Vingt ans après le génocide qui fit quelque 800. 000 morts au Rwanda, la France, souvent critiquée pour son rôle dans ce drame, juge pour la première fois à partir de mardi un Rwandais accusé de complicité dans les massacres.
Pour ce procès historique, Pascal Simbikangwa, 54 ans, comparaîtra six à huit semaines devant la cour d'assises de Paris pour avoir "contribué, en connaissance de cause, à la pratique massive et systématique d'exécutions sommaires et autres actes inhumains ainsi qu'au génocide", selon l'acte d'accusation. Il risque la prison à perpétuité.
Cet ancien capitaine de l'armée rwandaise, paraplégique depuis 1986, comparaîtra lors d'audiences qui seront, fait exceptionnel, filmées.
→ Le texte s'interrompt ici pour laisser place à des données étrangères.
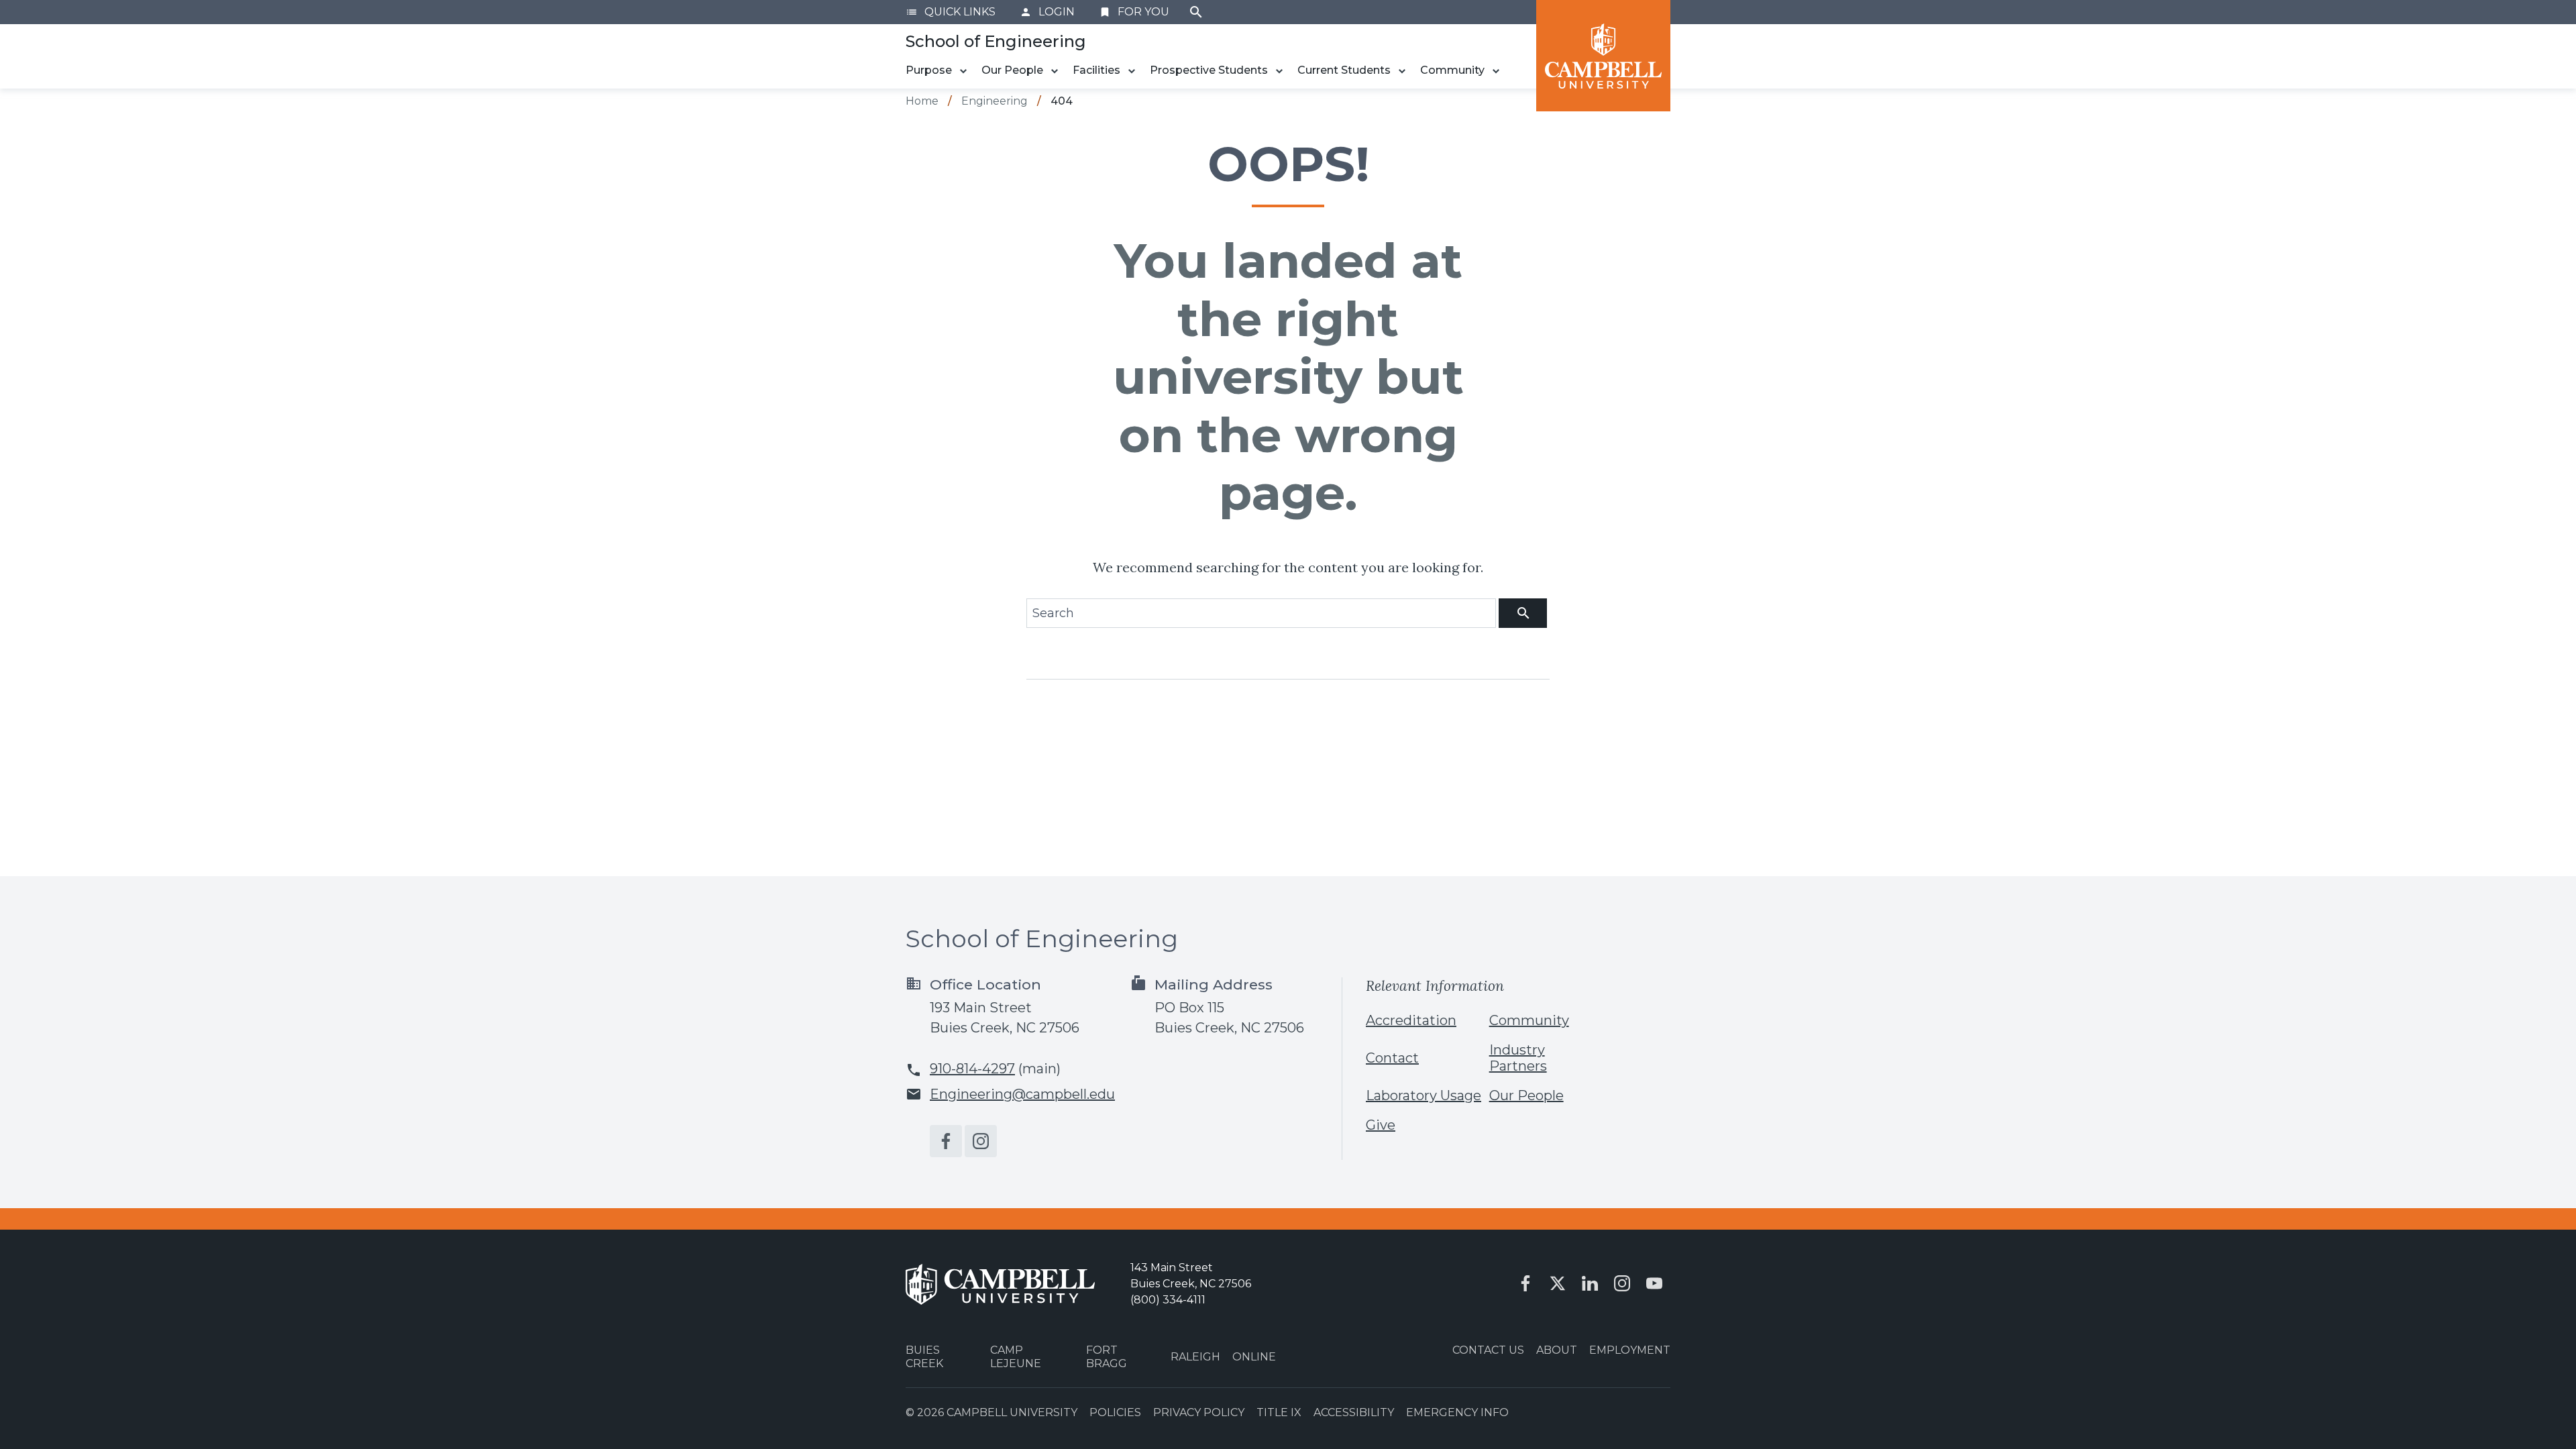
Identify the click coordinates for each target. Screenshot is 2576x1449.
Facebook (946, 1141)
Il assume sa proximité avec le pouvoir du président hutu Juvénal Habyarimana, dont l'assassinat le 6 avril 1994 fut le déclencheur du génocide, mais nie toute participation ou organisation des massacres.
Ses avocats, Alexandra Bourgeot et Fabrice Epstein, dénoncent un dossier où "les seules accusations sont des témoignages", soulignant que leur client "nie les faits depuis le début" et "ne comprend pas pourquoi il est là ".
Il a été mis en examen (inculpé) initialement pour génocide et crimes contre l'humanité, mais l'instruction n'a finalement retenu que la complicité. Une autre accusation de tortures a été jugée prescrite. Ce qui démontre, pour ses défenseurs, qu'"il y avait très, très peu de charges contre lui. Mais parce qu'il faut bien le renvoyer devant une cour d'assises, il reste la complicité".
Car pour la défense, ce procès est éminemment politico-diplomatique, alors que Kigali et Paris, accusé par les autorités rwandaises issues de l'ex-rébellion tutsi d'avoir soutenu les génocidaires, se sont rapprochés, après trois années de rupture des relations diplomatiques (2006-2009).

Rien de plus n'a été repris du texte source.